* Exercise objective *
Beginning with the line that holds "Task: Click the" and ending with the last line below, please copy every line exactly, add nothing, and leave out the pictures.

* Input data *

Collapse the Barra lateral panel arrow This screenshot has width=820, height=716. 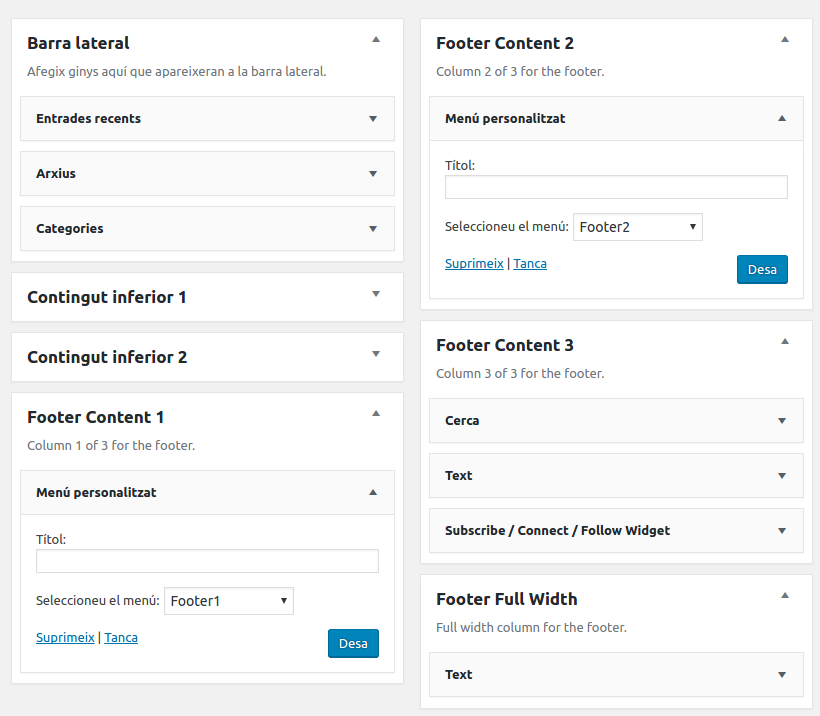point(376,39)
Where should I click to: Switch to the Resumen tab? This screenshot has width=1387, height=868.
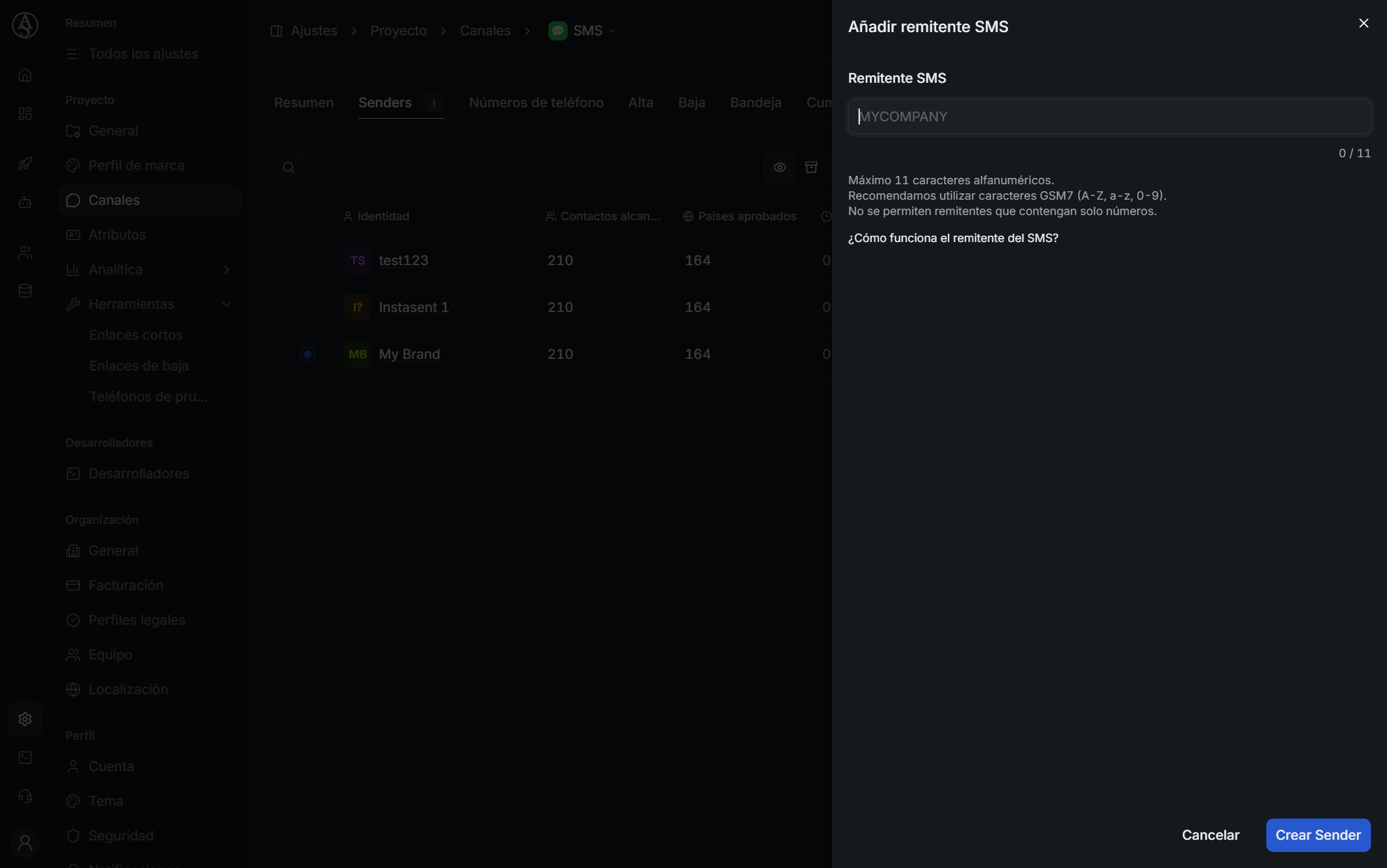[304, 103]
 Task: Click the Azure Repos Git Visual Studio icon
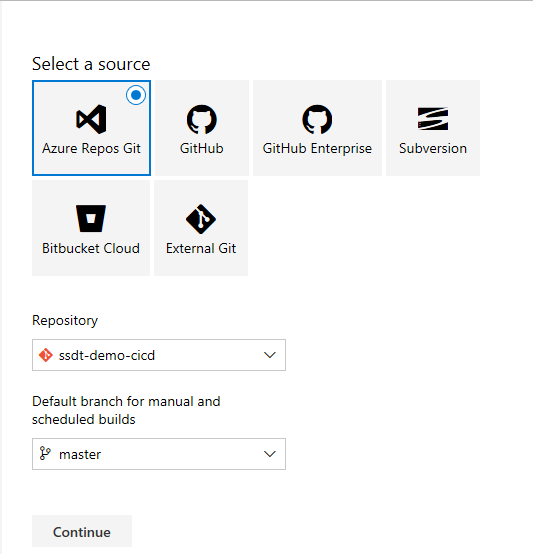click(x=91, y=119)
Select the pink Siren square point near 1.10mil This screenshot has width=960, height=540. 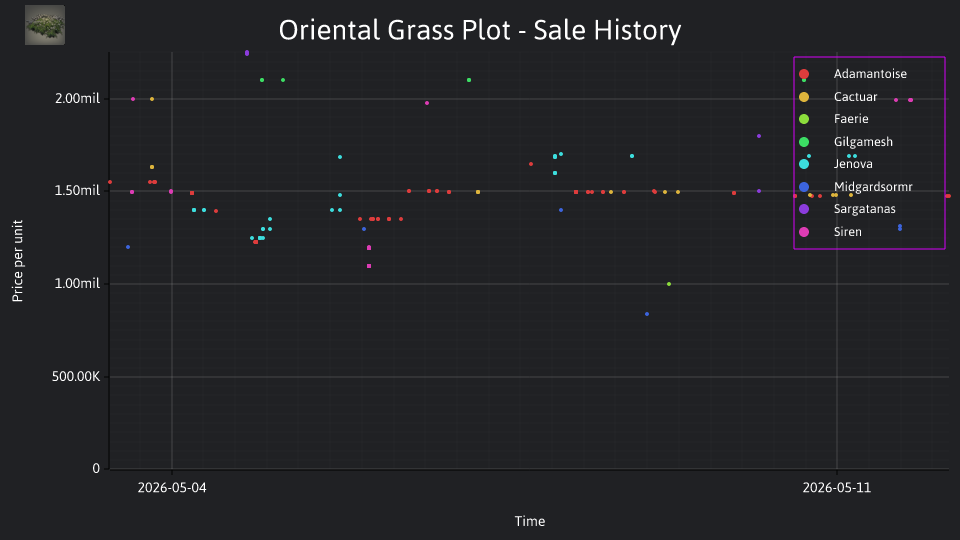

* Answer for this exercise *
 Task: Click the Azure Repos Git Visual Studio icon
click(x=91, y=119)
Select the pink Siren square point near 1.10mil This screenshot has width=960, height=540. 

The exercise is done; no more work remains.